Wednesday, November 21, 2012

Why do I lie to myself?

I'm going to lay a few things out there.  I gained back every single pound I lost while I was working out, and a few more on top of that.  I have a hard time going to the gym because I have no one to watch my son.  Plus, I'm lazy.  Lazy and fat.  That's me.

I know everyone says that if I just get up and move, I'll start losing weight.  I know that.  I'm not stupid.  I'll be 35 years old in just a couple of weeks.  I also weigh about 380 pounds.  I also haven't been to the doctor in almost five years.  My company doesn't offer insurance and since I am "morbidly obese" I was refused when I tried to buy my own insurance.  I was even refused life insurance.  All these things aren't really great for my already fragile self esteem.  I get very depressed.  There are days, even weeks, when all I want to do is lay in bed.  I don't even want to watch tv or read.  Sometimes, the only thing that gets me out of bed is my little boy.  Oh, who am I kidding?  That's everyday.

Speaking of getting older, I feel like a failure and a fraud.  What have I done with my life??  Sure, I'm a mother, but is that all??  Will that be my only identity for the rest of my life??  I wanted so much more than doing what I'm doing.  If you had asked me, when I was in school, where I would be when I was 35, I'm sure the little, idealistic Jessie would've given you some grandiose vision of fame and fortune.  Well, I have neither.

I wish I could say that I plan to start working out again, every day.  But I don't.  It's next to impossible for me to get to the gym to do that, and my gym is not 24 hours.  I wish I could say that I could say I was going to start working out at home.  But I won't.  I'm constantly exhausted and I have a million other excuses as to why I can't and won't.  I know what I need to do, I really do.  I was doing it.  I started looking and feeling good for a long while.

Let's take a moment to explore an illness that I do have, hypothyroidism.  This is what wikipedia has to say about the disease:  http://en.wikipedia.org/wiki/Hypothyroidism  One of the symptoms is weight gain.  Guess what?  I have that!  I also have uncontrolled hypothyroidism, being that I haven't been to the doctor in five  years.  Sometimes I'm convinced that I can FEEL my thyroid in my throat.  It's scary and I would LOVE to go to the doctor to get medication to feel better.  But, it's just not gonna happen.

Well, in closing, I'd like to share a little story.  I went on a date a couple of weeks ago.  It was nice, we met on a dating site (for shame).  We had a lovely lunch and had a two hour conversation.  He was a gentleman and walked me to my car after lunch and asked if we could see each other again.  I said yes and looked forward to having another date (as I haven't been on one in a LONG time!).  Well, that evening, I got another email that said the same, he'd had a nice time, would like to go out again.

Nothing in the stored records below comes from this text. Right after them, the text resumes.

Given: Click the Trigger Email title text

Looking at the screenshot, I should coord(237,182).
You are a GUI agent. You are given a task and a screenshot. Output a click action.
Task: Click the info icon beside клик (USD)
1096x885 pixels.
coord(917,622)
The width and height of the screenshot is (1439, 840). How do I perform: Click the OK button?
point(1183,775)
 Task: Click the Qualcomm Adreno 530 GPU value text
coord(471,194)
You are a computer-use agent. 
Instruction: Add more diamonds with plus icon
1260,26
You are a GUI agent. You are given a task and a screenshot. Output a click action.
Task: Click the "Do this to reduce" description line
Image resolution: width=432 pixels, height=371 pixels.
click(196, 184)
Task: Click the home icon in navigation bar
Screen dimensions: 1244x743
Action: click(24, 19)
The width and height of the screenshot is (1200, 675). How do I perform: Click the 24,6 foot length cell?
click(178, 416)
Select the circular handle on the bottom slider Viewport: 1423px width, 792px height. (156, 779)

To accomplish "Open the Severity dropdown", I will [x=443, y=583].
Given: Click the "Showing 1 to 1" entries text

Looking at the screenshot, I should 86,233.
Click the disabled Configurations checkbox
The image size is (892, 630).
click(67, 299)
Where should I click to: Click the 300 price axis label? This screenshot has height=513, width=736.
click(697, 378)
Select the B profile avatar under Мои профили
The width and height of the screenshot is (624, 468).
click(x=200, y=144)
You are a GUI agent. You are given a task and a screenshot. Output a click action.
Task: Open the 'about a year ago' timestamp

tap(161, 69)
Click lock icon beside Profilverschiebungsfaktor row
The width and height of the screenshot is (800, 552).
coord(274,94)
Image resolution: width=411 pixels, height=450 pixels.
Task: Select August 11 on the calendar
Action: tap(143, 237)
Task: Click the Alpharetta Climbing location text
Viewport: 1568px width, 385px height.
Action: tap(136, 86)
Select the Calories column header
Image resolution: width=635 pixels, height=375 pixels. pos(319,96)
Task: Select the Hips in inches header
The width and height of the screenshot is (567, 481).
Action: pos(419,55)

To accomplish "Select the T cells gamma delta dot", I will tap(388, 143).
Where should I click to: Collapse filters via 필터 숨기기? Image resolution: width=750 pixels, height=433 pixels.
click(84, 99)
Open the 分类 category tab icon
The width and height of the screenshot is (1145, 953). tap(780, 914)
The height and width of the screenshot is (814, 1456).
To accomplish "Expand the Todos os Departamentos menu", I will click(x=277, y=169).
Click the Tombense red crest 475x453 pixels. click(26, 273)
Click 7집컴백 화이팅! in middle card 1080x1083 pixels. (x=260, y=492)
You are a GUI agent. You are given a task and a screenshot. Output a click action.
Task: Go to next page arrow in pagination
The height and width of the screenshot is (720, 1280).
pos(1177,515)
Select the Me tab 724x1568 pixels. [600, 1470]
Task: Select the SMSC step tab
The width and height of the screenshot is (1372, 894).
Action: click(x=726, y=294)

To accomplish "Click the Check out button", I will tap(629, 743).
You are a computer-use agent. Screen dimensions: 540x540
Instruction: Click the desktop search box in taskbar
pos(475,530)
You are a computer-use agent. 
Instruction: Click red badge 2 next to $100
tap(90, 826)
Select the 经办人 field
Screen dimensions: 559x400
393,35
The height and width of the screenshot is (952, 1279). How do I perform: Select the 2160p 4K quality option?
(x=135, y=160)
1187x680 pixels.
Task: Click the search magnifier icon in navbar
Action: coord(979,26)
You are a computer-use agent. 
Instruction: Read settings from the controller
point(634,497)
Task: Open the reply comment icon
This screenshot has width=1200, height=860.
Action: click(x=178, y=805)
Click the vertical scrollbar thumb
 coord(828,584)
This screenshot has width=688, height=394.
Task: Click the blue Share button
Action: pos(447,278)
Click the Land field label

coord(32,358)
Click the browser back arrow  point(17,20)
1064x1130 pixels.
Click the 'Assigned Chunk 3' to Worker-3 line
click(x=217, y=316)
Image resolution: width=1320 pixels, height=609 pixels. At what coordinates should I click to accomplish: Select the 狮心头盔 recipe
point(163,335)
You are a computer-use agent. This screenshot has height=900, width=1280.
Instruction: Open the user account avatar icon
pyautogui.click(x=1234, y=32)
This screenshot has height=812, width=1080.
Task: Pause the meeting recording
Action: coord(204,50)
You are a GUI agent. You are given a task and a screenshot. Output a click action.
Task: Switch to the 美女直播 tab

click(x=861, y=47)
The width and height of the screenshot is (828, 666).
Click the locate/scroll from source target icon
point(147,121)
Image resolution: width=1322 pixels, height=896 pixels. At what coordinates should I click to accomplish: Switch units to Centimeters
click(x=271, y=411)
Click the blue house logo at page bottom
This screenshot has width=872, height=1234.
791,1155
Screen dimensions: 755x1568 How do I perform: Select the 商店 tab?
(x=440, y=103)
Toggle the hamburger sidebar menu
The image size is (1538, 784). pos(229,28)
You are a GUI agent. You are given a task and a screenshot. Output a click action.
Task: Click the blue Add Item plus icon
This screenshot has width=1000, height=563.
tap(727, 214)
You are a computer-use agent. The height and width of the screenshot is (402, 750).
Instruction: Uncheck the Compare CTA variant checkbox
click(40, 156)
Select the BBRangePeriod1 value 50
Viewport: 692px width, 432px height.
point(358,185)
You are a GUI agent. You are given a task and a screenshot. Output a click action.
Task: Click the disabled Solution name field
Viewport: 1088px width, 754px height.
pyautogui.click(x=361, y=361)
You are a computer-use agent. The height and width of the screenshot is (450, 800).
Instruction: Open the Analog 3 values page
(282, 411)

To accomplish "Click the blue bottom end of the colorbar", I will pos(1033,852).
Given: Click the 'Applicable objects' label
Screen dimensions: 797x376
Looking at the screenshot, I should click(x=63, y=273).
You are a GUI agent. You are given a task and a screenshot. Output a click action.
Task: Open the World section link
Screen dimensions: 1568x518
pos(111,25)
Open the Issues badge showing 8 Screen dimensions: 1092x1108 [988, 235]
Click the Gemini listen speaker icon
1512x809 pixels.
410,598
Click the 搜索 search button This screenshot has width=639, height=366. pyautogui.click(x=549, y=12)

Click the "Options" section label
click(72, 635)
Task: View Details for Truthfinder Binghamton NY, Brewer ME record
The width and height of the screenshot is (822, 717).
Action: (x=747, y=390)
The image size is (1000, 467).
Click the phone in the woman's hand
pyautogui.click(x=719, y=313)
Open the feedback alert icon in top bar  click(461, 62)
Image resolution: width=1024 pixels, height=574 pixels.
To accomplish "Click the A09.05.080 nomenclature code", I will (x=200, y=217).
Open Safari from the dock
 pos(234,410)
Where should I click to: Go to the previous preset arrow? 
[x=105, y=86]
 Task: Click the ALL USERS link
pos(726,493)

The next day, however, was a different story.  I opened my email and read, "I knew you were big, but I didn't think you were THAT big.  You are disgusting and you wasted my time."

Now, I've said this a couple of times in this post, but I'm almost 35 years old.  This guy is 37 years old.  We're not in middle school, not on the playground or the bus.  He wasn't standing with a group of boys, pointing and laughing at me.  What in the world would possess a grown man to send that to another adult??  Who is he to fucking judge me??  First of all, hello pot, meet kettle!  He wasn't a small guy, either.  I could've easily turned it around and said that to him.  I didn't, however.  I just deleted the email and blocked him from my profile (on the dating site) and added his email to the blocked list in my email.

I had this image of going to his house and dragging him outside to kick his ass in his own yard, embarrassing him in front of his neighbors.  Obviously I didn't do that.  I had a couple of other people volunteer to do the same thing but I didn't allow them.  It baffles me that, in this day and age, people are still as shallow and unaccepting as this guy was.

Anyway, I don't know if I'll be posting again before Christmas, so.........Happy Thanksgiving!  Merry Christmas!  Happy New Year!